Current events and traffic spikes

Translate this post

News agencies today are reporting that pop star Michael Jackson has been hospitalized, and perhaps died. We can all think back on how the King of Pop has touched our lives, but today we can also see how high-profile news events can affect a web site… See also past events such as the Popedotting and the 2008 US election.
Here at the office we first noticed something was going on when IM services such as AOL Instant Messenger started logging people out — we quickly noticed that our own servers were hitting load spikes, and suspected there was something going on…
Server CPU load spike (likely several more to come):
load-spike
The actual traffic load spike is subtler; server effects can be disproportionate to the actual traffic:
Image (3) traffic-spike.png for post 3737
Update 22:53 UTC:
The traffic is pretty much holding steady but we’ve still been seeing intermittent load spikes:
Image (5) load-spike2.png for post 3737
These are at least in part due to one of our memcached internal data cache servers going wonky and swapping due to overuse of memory from text storage running on the same node. We’ve reduced traffic on the node and restarted it to even out its memory usage. (Thanks Domas!)
Update 23:00 UTC:
You may see intermittent messages like “(Cannot contact the database server: Unknown error (10.0.6.24))” as temporary database overloads cascade around the system.
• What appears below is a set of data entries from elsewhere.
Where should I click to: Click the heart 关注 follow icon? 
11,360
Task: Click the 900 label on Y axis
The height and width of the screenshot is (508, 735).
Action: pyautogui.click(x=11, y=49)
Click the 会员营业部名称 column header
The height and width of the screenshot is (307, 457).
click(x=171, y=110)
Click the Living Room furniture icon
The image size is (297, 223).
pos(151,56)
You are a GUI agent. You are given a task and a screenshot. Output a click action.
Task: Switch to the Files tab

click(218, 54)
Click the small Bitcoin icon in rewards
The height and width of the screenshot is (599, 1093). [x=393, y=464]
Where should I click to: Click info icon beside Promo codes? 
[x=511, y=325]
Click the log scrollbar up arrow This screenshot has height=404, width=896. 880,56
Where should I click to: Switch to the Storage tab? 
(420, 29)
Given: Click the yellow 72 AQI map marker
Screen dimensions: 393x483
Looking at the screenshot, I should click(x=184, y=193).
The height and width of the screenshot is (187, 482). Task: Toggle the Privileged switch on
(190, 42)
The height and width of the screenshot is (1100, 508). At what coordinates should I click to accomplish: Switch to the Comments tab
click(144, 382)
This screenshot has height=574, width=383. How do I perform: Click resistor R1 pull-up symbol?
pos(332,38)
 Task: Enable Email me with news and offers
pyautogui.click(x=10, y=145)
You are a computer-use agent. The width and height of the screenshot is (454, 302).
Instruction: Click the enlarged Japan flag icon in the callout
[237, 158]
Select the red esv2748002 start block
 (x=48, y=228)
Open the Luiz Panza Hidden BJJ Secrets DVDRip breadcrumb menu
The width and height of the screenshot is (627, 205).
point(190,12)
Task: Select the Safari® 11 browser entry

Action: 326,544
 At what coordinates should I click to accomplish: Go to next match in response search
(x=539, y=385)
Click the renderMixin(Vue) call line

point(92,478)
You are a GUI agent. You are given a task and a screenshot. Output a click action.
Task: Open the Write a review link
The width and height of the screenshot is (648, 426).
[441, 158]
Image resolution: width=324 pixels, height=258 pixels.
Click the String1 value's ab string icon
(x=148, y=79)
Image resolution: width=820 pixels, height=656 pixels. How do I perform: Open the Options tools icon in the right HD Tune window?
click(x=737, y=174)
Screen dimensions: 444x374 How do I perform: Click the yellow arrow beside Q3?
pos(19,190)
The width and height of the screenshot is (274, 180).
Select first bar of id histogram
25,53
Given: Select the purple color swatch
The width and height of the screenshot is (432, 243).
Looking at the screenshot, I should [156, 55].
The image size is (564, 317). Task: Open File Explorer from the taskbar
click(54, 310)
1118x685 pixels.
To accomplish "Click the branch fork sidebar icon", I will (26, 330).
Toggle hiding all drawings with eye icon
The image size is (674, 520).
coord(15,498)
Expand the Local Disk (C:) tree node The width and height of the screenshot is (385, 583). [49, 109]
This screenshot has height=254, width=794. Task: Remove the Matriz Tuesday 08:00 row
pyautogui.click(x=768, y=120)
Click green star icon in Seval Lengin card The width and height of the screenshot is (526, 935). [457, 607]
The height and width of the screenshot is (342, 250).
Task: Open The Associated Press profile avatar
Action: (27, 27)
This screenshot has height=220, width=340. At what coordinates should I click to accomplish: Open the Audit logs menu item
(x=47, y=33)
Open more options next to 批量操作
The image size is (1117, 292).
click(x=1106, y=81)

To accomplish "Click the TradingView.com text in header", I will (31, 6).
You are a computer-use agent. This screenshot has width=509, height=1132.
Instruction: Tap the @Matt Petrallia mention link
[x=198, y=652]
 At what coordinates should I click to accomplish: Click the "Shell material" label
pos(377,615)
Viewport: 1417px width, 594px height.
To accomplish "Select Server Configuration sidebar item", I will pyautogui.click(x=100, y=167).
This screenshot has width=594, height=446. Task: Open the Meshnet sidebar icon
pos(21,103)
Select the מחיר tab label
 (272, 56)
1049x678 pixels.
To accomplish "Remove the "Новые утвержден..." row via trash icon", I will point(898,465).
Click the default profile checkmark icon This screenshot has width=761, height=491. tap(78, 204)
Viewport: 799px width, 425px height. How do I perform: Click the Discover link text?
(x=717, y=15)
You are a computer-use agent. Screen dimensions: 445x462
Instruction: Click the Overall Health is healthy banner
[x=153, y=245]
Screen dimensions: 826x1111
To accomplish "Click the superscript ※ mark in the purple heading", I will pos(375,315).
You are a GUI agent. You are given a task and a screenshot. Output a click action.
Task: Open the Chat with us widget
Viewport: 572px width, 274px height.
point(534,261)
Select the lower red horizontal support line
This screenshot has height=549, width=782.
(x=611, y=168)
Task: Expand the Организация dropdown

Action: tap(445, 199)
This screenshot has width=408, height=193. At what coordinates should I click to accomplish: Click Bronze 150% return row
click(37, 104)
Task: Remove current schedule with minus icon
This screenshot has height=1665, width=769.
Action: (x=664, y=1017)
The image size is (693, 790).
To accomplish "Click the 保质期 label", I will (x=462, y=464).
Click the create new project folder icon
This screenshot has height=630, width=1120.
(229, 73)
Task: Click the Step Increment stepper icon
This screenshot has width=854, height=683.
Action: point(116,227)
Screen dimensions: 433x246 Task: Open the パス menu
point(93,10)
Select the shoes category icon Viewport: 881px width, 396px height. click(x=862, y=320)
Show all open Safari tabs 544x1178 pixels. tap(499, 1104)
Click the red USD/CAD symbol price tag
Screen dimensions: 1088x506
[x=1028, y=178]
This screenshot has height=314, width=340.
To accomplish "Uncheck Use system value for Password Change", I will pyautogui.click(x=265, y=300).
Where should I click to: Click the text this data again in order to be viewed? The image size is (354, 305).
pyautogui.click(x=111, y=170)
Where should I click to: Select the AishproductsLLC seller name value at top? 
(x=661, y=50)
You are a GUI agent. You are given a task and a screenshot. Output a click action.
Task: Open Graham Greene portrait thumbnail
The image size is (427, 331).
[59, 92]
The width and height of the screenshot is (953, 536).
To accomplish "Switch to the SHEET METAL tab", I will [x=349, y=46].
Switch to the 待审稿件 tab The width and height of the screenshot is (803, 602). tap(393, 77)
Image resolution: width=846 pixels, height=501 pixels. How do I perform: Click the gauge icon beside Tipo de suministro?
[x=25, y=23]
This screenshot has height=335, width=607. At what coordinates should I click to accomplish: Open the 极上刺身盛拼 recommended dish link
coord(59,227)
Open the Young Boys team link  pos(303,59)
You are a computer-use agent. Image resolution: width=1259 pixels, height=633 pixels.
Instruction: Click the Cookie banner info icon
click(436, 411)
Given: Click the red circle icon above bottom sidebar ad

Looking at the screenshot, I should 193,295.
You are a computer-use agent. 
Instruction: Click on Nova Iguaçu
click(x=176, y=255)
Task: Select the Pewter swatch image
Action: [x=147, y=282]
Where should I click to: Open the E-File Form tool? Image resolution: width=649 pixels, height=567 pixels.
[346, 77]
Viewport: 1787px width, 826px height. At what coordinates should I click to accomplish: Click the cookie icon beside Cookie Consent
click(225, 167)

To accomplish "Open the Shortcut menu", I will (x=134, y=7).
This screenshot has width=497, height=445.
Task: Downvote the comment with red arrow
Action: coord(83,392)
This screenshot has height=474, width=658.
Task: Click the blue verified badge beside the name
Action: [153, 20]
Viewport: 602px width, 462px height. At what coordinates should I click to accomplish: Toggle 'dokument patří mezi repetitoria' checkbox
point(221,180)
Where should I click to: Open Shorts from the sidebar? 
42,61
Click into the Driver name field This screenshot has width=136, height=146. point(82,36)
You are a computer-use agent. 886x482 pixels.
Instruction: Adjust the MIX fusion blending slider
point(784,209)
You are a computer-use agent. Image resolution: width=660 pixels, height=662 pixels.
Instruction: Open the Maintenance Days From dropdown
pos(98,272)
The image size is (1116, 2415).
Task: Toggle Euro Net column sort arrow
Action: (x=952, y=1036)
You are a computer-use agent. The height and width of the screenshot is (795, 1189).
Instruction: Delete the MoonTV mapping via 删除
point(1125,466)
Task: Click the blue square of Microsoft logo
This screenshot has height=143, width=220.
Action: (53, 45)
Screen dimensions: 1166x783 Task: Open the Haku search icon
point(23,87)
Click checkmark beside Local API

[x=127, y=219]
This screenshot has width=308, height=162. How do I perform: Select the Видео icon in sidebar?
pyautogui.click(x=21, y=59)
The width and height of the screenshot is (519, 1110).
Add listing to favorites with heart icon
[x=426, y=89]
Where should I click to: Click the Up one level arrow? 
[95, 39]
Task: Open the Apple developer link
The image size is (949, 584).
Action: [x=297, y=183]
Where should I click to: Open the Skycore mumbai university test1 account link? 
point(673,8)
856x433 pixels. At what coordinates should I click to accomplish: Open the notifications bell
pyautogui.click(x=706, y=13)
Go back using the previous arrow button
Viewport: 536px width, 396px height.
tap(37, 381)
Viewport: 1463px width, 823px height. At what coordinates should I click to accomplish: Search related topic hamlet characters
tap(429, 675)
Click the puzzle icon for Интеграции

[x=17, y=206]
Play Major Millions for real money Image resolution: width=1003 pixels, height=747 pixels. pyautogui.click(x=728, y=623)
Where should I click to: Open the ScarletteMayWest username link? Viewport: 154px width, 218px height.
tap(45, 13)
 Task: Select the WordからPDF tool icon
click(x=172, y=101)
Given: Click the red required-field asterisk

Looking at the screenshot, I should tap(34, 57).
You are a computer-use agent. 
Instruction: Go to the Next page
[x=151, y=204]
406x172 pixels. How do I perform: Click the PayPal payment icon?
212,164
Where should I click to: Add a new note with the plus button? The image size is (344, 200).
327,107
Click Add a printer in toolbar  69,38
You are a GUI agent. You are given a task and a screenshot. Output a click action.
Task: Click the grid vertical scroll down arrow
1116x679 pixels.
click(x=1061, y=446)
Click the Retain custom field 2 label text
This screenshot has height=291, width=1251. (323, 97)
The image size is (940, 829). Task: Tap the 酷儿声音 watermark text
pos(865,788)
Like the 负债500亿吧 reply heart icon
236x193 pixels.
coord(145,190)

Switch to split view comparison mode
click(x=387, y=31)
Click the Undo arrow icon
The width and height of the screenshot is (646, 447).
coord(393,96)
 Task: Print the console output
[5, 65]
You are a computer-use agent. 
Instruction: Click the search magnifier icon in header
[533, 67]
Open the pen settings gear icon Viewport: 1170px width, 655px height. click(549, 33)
Sorry for the inconvenience while we work the kinks out; just wait a few minutes and try again…
Update 23:43 UTC:
We believe a large chunk of the CPU overload is due to cache swarming — many visitors simultaneously causing a re-render of the page due to an expired cache version. I’ve put in a temporary hack which will reduce the amount of rendering, but may cause some people to see out of date copies of the page.
Update 2009-07-02:
Here’s a link to Domas’s blog post with technical details on the cash swarming problem.

Archive notice: This is an archived post from blog.wikimedia.org, which operated under different editorial and content guidelines than Diff.

Can you help us translate this article?

In order for this article to reach as many people as possible we would like your help. Can you translate this article to get the message out?

10 Comments
Inline Feedbacks
View all comments

So based on those two spikes, Fawcett was 1/3rd as popular as Jackson?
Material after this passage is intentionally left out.